GIVEN RECORDS:
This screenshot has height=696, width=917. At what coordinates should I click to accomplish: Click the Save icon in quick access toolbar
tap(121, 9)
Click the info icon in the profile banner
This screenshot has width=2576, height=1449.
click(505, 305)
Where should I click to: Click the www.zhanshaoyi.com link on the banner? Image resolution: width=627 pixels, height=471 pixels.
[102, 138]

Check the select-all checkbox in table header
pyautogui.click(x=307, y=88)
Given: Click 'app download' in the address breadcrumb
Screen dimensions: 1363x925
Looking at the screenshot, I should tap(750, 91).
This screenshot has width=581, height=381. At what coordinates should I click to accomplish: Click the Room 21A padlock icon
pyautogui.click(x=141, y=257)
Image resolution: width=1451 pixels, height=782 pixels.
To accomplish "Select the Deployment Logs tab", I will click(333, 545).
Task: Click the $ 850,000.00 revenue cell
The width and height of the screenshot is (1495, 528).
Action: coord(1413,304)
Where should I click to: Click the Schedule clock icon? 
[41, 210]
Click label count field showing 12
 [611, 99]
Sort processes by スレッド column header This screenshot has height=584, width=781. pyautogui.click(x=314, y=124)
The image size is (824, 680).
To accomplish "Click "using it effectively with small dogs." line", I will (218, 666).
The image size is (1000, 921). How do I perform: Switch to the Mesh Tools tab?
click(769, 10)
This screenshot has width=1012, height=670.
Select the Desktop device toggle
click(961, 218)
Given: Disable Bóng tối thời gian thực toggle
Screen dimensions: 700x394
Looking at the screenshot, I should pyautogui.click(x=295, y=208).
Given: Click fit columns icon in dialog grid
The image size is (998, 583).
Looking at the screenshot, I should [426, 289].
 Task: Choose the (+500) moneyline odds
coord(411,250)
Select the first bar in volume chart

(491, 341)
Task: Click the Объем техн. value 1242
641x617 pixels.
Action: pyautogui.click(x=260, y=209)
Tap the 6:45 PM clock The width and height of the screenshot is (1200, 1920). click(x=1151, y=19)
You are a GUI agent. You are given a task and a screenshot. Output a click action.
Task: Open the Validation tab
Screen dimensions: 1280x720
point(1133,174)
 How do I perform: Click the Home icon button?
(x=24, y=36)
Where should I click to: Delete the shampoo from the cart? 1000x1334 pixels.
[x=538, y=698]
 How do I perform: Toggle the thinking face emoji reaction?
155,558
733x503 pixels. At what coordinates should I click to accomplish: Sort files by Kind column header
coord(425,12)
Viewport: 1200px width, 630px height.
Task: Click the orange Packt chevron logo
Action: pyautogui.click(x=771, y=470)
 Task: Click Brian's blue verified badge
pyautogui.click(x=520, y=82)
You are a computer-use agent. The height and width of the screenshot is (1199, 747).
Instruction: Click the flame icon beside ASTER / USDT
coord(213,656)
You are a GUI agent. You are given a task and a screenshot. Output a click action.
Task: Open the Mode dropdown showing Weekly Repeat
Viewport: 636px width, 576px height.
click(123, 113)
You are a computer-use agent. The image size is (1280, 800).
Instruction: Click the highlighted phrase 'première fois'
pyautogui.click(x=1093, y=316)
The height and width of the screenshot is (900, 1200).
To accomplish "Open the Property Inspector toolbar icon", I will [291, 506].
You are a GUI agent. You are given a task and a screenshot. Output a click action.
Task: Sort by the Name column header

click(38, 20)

PROBLEM STATEMENT: Tell how many lines in the material contain the word "Open". Only the number is wanted.

EXERCISE SOLUTION: 3